╭─ Data records

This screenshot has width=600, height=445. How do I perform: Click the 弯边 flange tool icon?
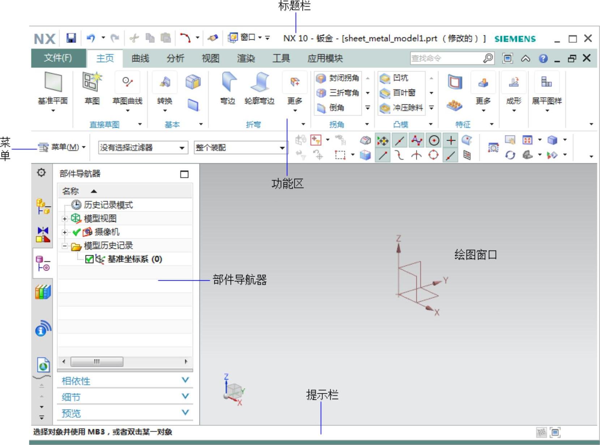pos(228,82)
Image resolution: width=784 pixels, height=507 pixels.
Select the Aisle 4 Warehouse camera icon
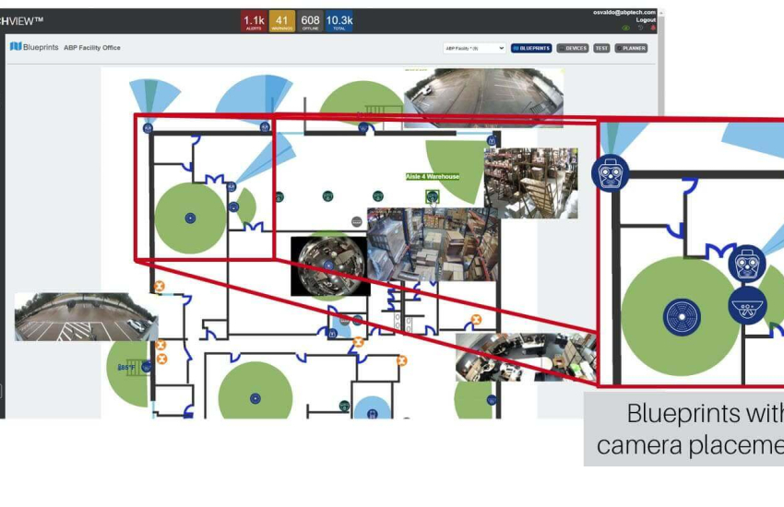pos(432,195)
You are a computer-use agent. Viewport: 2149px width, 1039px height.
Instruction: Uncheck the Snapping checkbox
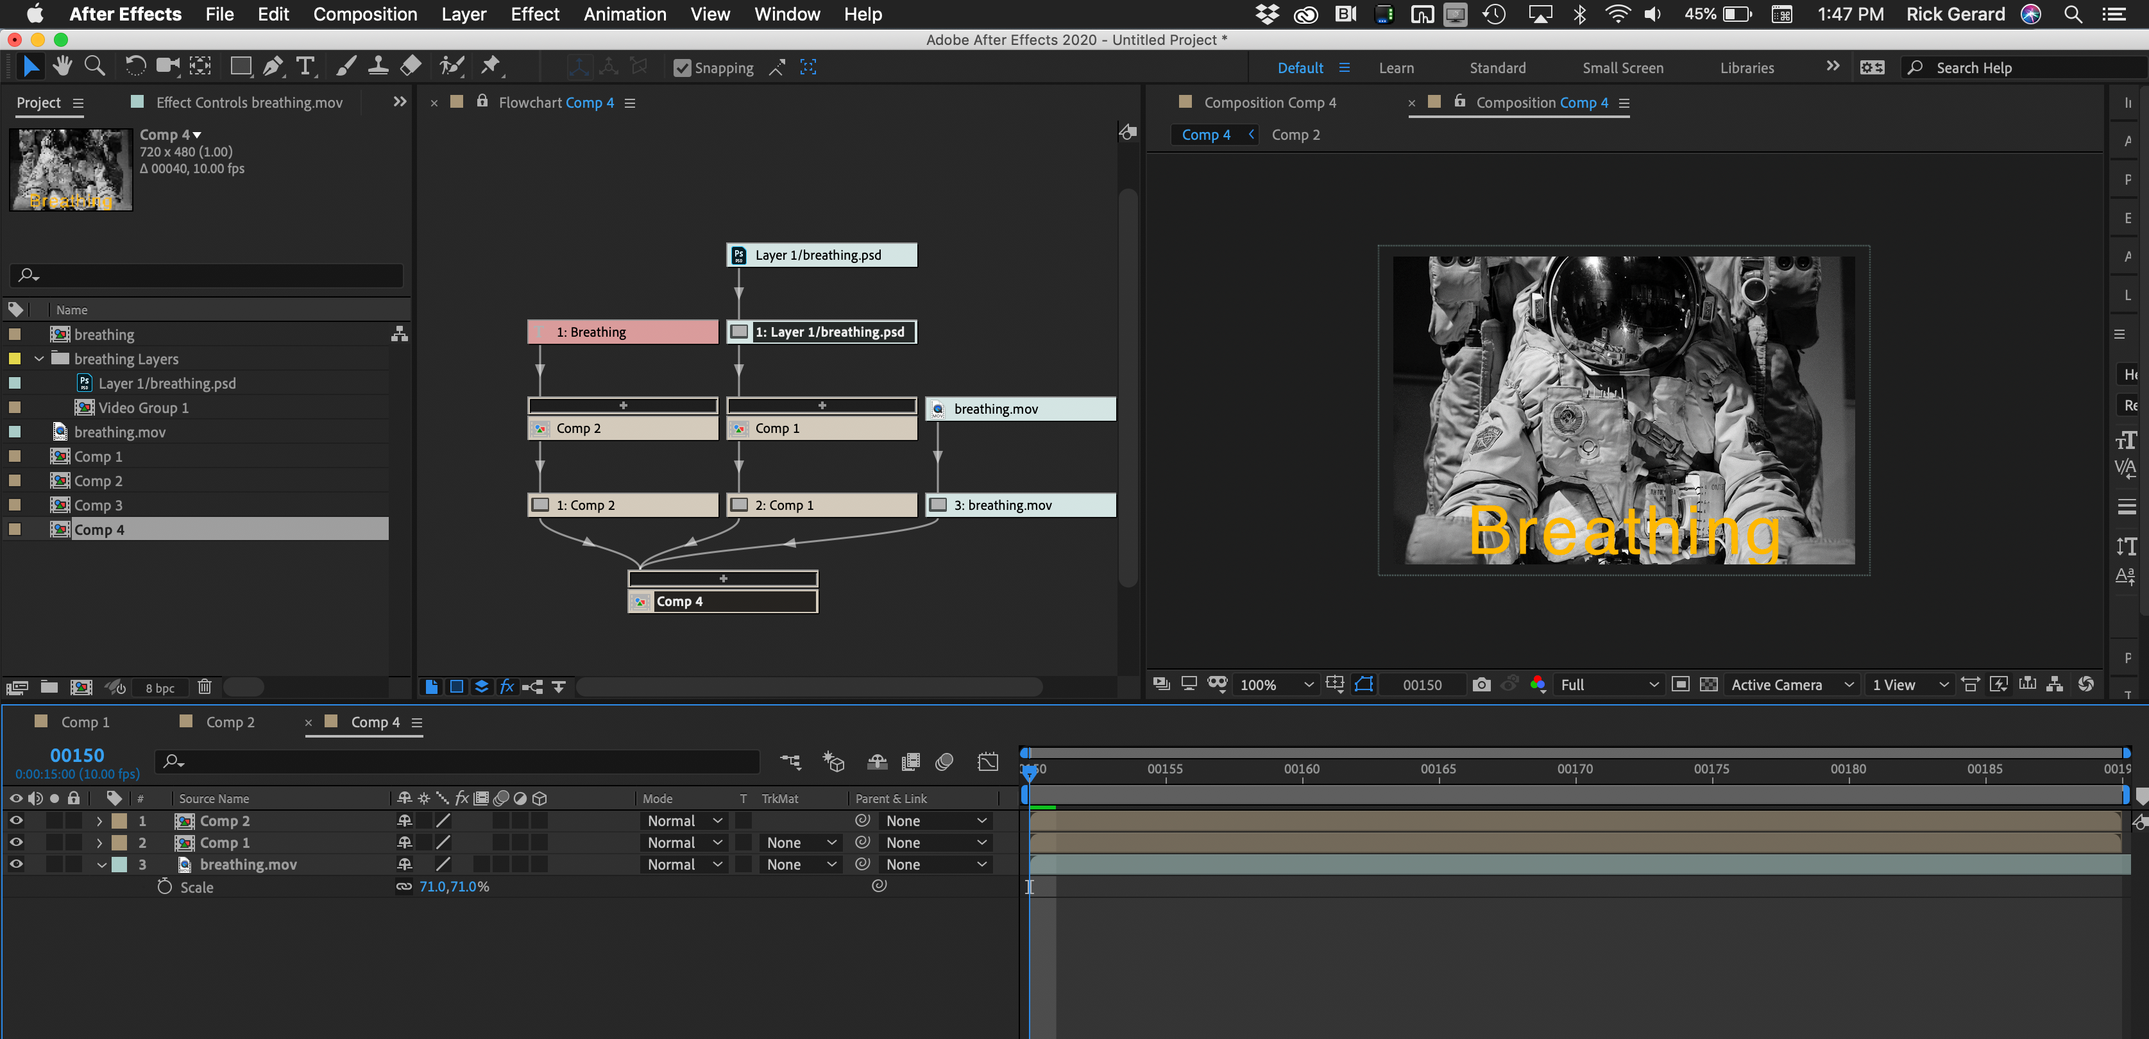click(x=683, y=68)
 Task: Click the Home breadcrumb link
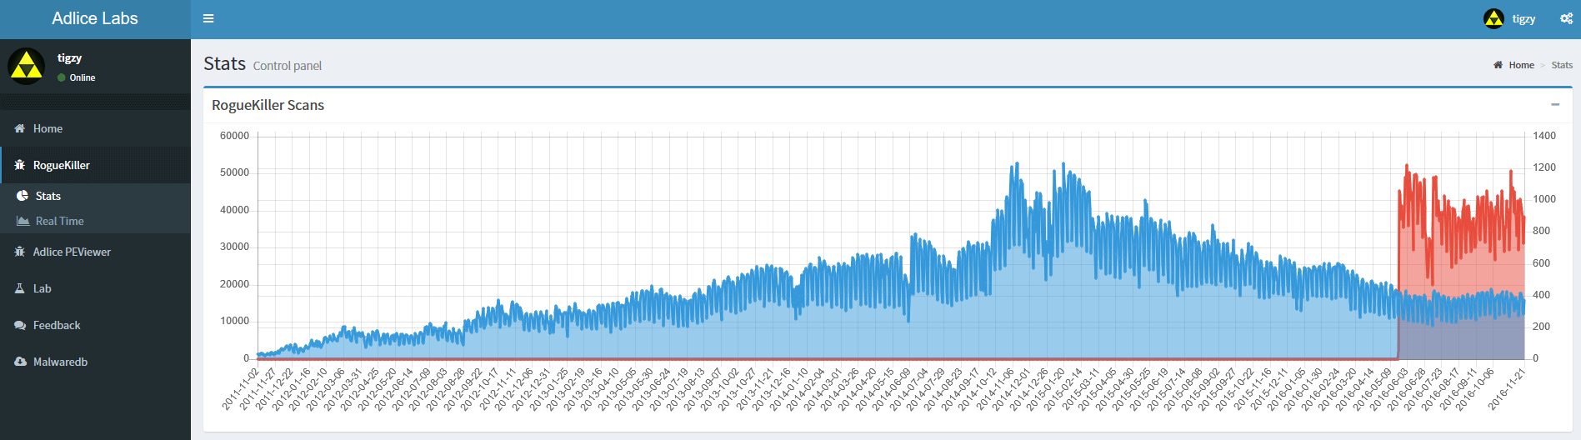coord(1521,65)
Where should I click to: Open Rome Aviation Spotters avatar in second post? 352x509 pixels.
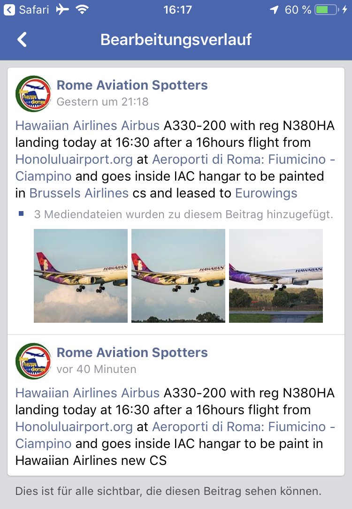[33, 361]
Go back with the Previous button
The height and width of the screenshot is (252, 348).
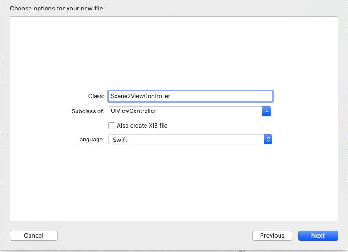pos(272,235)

╰─

Challenge:
Edit the data above so that each "screenshot" becomes "screen capture", keeping everything else unchanged. Leave the pictures out of your answer.

The solution:
This screen capture has width=600, height=445. How do I perform: Click the 弯边 flange tool icon?
pos(228,82)
Image resolution: width=784 pixels, height=507 pixels.
Select the Aisle 4 Warehouse camera icon
pos(432,195)
You are a computer-use agent. Viewport: 2149px width, 1039px height.
Instruction: Uncheck the Snapping checkbox
click(x=683, y=68)
 Task: Click the Home breadcrumb link
coord(1521,65)
Where should I click to: Open Rome Aviation Spotters avatar in second post? 352x509 pixels.
[33, 361]
Go back with the Previous button
The height and width of the screen capture is (252, 348).
pos(272,235)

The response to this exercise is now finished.